## Exercise prompt
Work out how many lines below contain "computer". Provide only the figure.

## Records shown
----
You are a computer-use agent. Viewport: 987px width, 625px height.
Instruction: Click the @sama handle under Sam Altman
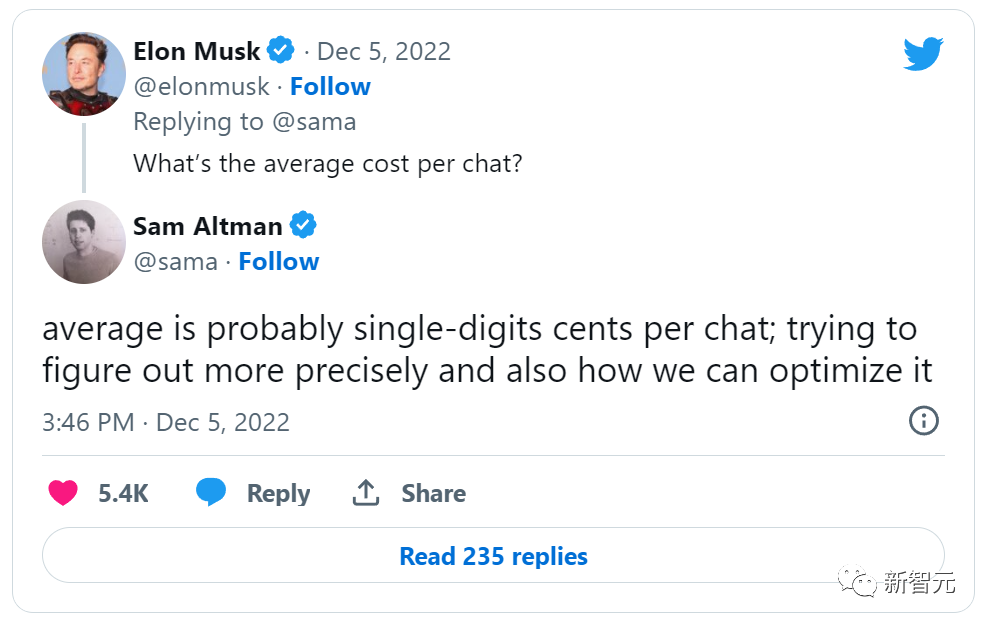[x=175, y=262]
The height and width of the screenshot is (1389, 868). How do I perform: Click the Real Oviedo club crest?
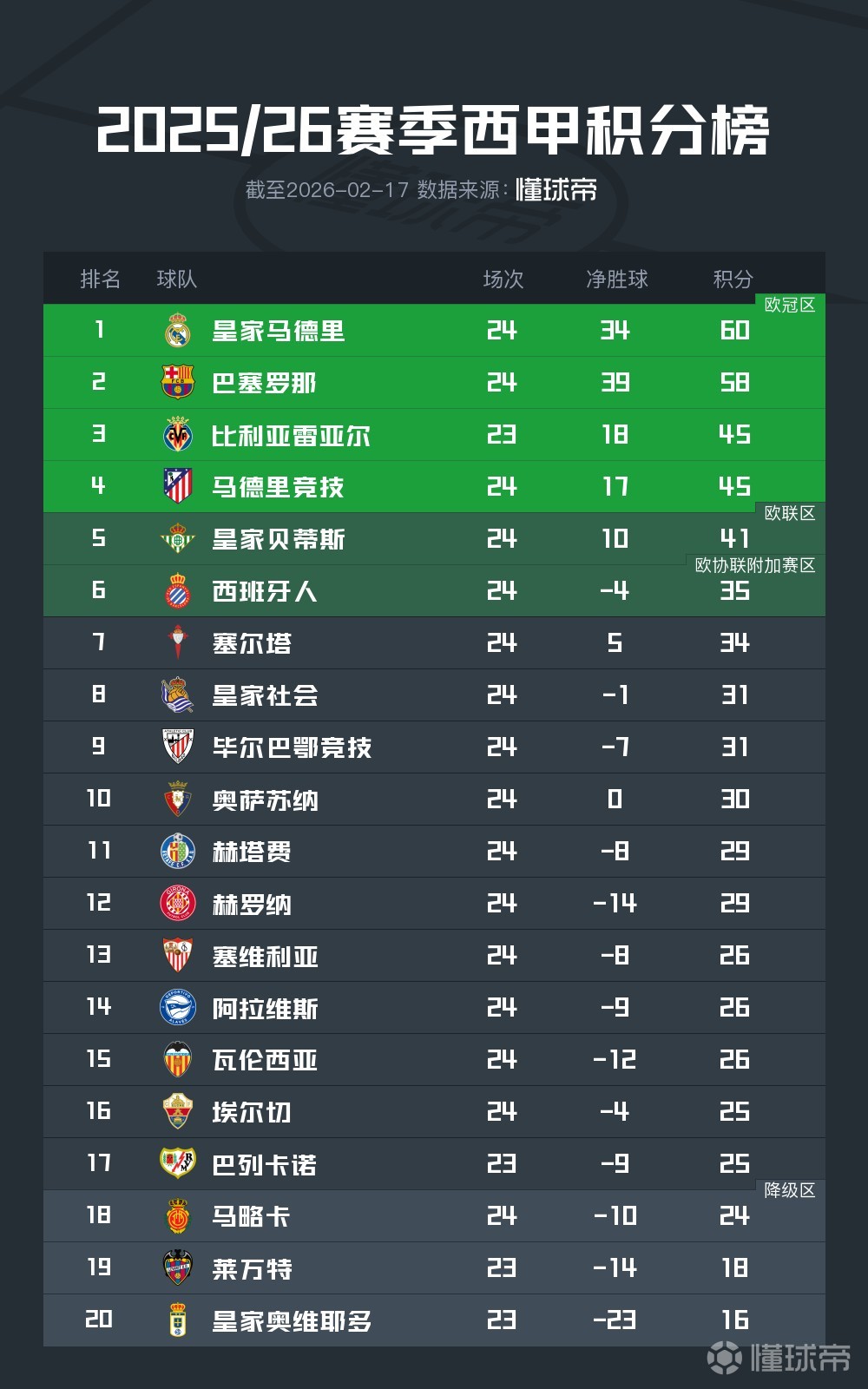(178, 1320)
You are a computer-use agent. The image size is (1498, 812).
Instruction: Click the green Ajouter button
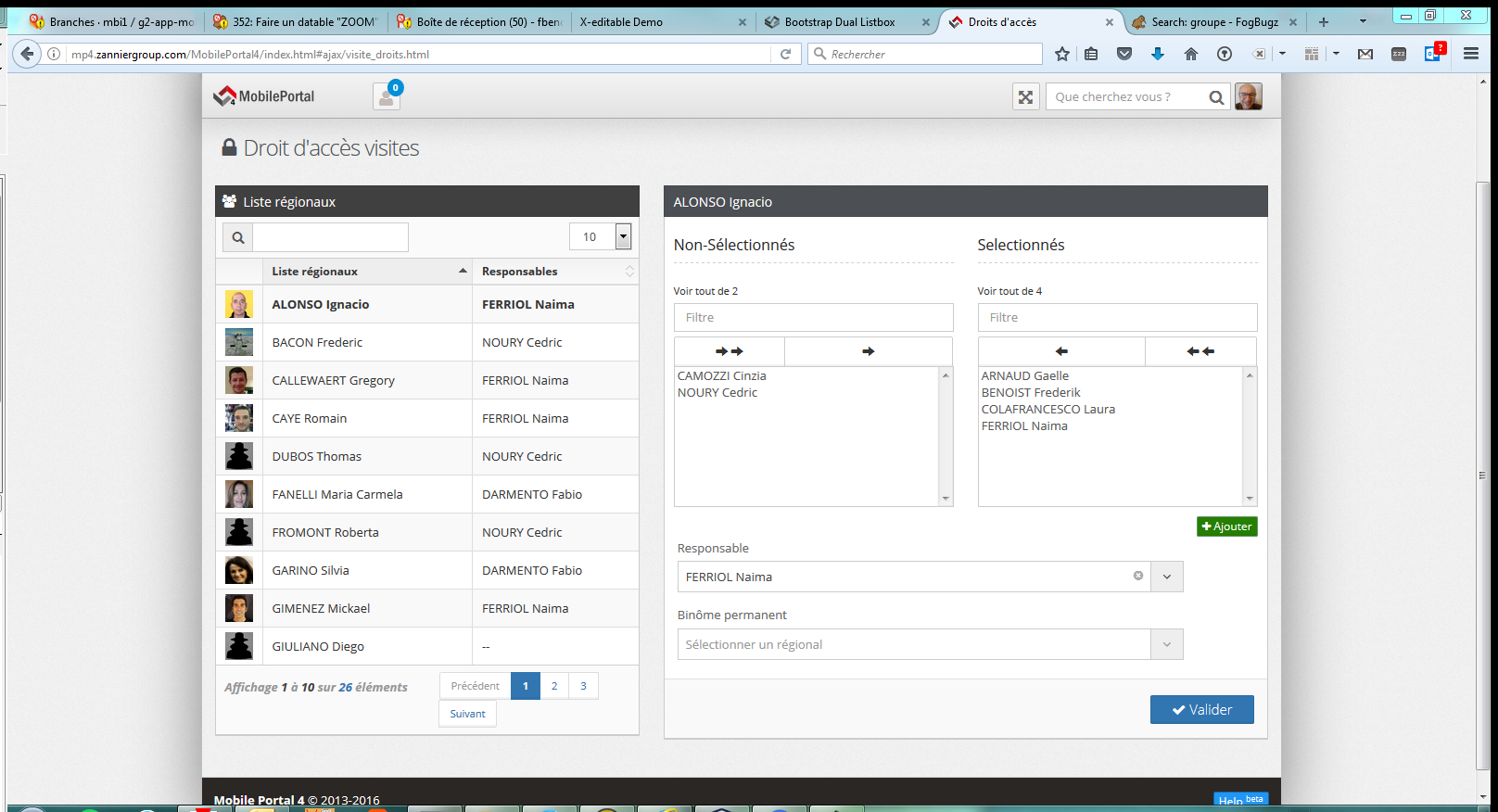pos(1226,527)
----
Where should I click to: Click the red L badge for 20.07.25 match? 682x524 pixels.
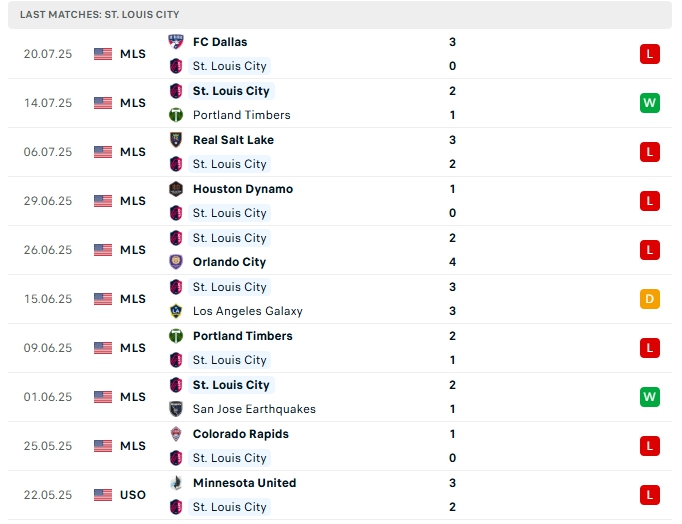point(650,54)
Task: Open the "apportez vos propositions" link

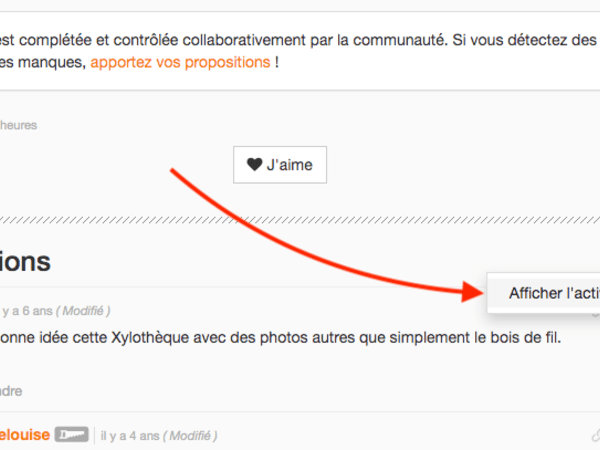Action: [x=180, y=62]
----
## Exercise result
2